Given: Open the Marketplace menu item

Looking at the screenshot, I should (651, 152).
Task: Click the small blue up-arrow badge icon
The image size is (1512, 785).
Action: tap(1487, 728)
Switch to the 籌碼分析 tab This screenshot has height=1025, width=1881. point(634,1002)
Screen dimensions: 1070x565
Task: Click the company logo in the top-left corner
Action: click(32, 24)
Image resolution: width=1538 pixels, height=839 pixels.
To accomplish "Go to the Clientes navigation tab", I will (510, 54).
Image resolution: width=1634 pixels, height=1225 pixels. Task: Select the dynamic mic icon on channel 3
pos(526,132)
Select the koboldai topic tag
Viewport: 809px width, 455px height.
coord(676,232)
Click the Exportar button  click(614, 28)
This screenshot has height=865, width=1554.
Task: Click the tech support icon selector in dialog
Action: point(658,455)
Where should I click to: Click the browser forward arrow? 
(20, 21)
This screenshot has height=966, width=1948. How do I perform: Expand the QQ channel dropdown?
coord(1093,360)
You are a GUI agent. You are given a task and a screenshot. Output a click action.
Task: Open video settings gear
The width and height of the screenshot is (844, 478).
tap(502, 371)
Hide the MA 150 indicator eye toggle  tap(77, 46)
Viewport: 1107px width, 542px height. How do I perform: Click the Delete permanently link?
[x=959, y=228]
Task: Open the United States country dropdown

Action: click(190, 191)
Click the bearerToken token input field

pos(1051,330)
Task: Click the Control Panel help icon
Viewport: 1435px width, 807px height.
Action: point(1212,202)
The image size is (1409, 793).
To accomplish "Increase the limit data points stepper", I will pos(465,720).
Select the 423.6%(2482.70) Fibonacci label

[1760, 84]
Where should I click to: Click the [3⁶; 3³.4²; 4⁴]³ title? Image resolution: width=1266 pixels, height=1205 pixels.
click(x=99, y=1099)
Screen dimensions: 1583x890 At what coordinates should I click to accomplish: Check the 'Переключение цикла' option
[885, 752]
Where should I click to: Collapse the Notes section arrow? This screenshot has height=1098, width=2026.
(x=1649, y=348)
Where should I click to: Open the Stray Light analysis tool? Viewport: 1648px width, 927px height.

• _Your goal_: Write the line containing "Where should I click to: Collapse" and all the lines after it out again, word for word, through the end of the material, and nothing besides.

• _Completed exercise_:
Where should I click to: Collapse the Notes section arrow? This screenshot has height=1098, width=2026.
(x=1649, y=348)
Where should I click to: Open the Stray Light analysis tool? Viewport: 1648px width, 927px height.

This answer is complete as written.